▸ Activity: In the listing that follows, count every line holding the word "pixel" and give only the count.
===
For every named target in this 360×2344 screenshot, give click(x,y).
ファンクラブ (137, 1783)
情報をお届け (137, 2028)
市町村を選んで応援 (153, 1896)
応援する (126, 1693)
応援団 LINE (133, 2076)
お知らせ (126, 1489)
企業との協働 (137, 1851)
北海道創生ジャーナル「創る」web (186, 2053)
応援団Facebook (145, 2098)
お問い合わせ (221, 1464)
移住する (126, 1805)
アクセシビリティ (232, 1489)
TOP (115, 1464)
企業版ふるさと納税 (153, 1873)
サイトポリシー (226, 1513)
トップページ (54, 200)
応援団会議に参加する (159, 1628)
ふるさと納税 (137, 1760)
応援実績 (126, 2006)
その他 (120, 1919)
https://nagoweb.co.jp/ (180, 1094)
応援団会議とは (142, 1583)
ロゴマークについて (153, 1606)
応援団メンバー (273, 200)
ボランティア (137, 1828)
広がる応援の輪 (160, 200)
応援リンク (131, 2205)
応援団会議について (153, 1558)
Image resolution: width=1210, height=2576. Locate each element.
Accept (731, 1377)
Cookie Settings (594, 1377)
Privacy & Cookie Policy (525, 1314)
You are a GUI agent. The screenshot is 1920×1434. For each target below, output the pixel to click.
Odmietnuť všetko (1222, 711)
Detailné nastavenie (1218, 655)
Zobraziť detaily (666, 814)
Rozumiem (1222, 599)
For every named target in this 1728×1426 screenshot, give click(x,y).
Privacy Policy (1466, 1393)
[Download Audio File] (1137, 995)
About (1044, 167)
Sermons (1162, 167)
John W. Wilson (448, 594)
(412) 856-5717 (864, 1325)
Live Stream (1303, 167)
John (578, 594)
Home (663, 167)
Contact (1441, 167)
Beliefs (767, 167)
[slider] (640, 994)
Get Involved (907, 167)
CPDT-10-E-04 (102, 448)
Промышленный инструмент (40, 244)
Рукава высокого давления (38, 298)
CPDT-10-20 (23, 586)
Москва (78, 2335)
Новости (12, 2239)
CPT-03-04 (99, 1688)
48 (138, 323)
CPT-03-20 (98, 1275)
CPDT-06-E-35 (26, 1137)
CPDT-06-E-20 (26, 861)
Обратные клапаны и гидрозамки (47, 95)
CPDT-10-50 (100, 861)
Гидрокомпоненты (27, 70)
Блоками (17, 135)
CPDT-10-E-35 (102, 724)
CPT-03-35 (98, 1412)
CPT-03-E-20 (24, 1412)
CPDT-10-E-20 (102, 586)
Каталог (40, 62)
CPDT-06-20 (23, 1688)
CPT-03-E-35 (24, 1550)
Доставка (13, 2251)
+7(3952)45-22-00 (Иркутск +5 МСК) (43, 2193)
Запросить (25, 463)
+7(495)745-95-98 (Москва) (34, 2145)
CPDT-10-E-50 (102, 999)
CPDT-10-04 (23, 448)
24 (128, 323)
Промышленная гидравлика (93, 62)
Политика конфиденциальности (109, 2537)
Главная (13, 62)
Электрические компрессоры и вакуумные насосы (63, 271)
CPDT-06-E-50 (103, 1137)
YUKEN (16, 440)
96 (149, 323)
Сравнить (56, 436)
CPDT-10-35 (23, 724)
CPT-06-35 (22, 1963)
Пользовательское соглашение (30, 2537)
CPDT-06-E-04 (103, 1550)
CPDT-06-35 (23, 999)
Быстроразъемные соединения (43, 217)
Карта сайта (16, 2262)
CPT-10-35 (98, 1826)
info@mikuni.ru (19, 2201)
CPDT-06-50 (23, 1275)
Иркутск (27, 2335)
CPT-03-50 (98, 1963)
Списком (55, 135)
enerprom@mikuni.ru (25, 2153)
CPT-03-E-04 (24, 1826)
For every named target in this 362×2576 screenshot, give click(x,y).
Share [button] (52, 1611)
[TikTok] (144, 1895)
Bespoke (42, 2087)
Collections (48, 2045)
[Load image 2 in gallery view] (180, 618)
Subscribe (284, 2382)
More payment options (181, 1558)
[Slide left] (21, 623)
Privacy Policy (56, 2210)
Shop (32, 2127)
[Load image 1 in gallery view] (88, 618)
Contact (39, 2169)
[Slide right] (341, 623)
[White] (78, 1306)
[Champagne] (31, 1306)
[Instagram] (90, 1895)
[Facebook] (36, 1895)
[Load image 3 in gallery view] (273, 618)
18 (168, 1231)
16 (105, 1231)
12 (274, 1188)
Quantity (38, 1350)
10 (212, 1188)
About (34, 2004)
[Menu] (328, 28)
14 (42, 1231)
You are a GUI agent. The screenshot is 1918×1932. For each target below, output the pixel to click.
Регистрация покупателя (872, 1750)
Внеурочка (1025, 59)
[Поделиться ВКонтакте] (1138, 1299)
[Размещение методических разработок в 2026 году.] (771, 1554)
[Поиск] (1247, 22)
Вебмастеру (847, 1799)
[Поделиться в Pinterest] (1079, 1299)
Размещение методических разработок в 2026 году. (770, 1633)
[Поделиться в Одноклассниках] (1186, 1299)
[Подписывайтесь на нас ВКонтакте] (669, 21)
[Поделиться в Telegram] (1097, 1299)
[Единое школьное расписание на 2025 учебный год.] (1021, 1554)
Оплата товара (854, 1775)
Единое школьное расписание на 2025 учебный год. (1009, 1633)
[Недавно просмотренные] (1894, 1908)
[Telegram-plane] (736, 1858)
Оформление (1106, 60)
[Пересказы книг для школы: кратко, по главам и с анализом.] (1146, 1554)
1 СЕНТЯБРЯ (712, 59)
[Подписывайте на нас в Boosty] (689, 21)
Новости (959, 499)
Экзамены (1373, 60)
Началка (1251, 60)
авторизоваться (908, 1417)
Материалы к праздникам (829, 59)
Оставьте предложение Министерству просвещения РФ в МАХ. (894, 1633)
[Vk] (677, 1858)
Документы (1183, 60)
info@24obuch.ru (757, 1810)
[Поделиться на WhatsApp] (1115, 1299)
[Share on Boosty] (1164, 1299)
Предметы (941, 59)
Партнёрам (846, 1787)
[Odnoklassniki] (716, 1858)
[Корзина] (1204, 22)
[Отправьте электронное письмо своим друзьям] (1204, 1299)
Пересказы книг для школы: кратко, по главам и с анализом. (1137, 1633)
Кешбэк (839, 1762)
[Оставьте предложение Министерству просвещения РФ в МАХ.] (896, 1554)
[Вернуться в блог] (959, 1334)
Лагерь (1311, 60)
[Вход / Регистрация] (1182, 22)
===
▸ Result of the exercise: 2